Comparing oncoplastic breast conserving surgery with mastectomy and immediate breast reconstruction: Case-matched patient reported outcomes.

Autor: Kelsall JE; Nottingham Breast Institute, Nottingham City Hospital, Nottingham, NG5 1PB, United Kingdom. Electronic address: jennett.kelsall@nuh.nhs.uk., McCulley SJ; Department of Plastic Surgery, Nottingham City Hospital, Nottingham, NG5 1PB, United Kingdom., Brock L; Nottingham Breast Institute, Nottingham City Hospital, Nottingham, NG5 1PB, United Kingdom., Akerlund MTE; Nottingham Breast Institute, Nottingham City Hospital, Nottingham, NG5 1PB, United Kingdom., Macmillan RD; Nottingham Breast Institute, Nottingham City Hospital, Nottingham, NG5 1PB, United Kingdom.
Jazyk: angličtina
Zdroj: Journal of plastic, reconstructive & aesthetic surgery : JPRAS [J Plast Reconstr Aesthet Surg] 2017 Oct; Vol. 70 (10), pp. 1377-1385. Date of Electronic Publication: 2017 May 18.

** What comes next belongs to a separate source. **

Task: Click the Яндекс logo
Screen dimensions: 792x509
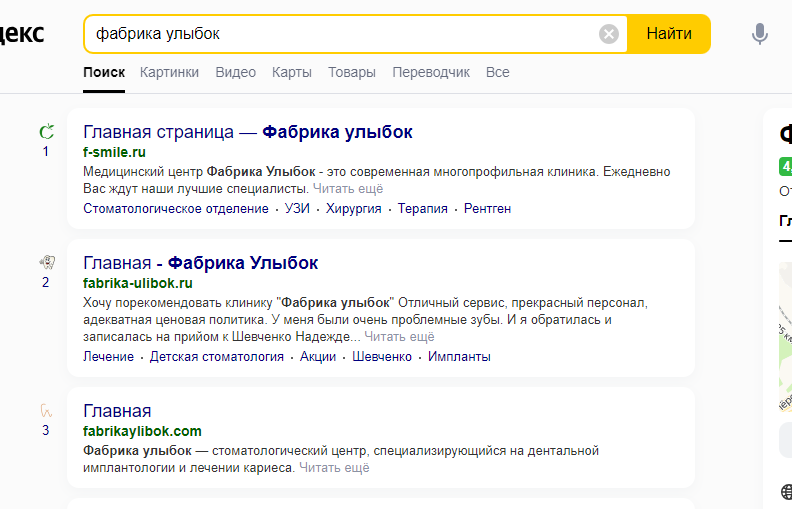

DOI: 10.1016/j.bjps.2017.05.009
Abstrakt: Background: Oncoplastic breast conserving surgery (OBCS) allows women who may otherwise have mastectomy and immediate reconstruction (MxIR) the choice to conserve their breast yet avoid deformity. We compared the outcome of these options.
Methods: Two cohorts meeting study criteria were identified from prospectively audited series of women undergoing OBCS or MxIR. After case matching for age, tumour size and date of surgery, stratification by breast size and controlling for radiotherapy; body image scale (BIS) scores of psychosocial function and patient reported outcome measures (PROMs) for breast appearance and return to function were analysed.
Results: A total of 567 women (286 treated by OBCS and 281 by MxIR) fulfilled inclusion criteria. Demographics were similar between the two unmatched cohorts, except for radiotherapy, age and tumour size (all p < 0.001). Overall, BIS score (p = 0.002), self-rated breast appearance, return to work and function (all p < 0.001) significantly favoured OBCS. Case-matched women with larger breasts treated by OBCS reported better BIS scores (mean 3.30 vs. 5.37, p = 0.011) and self-rated breast appearance score (p < 0.001) than MxIR, whereas no significant difference was observed for smaller breasts. BIS and appearance favoured OBCS, regardless of whether radiotherapy would have been avoided if treated by MxIR.
Conclusion: OBCS offers suitable women the option to avoid MxIR while providing faster recovery. Better psychosocial and self-rated satisfaction with breast appearance is achieved for OBCS in all groups, regardless of the need for radiotherapy, apart from those women with smaller breasts for whom the results are comparable.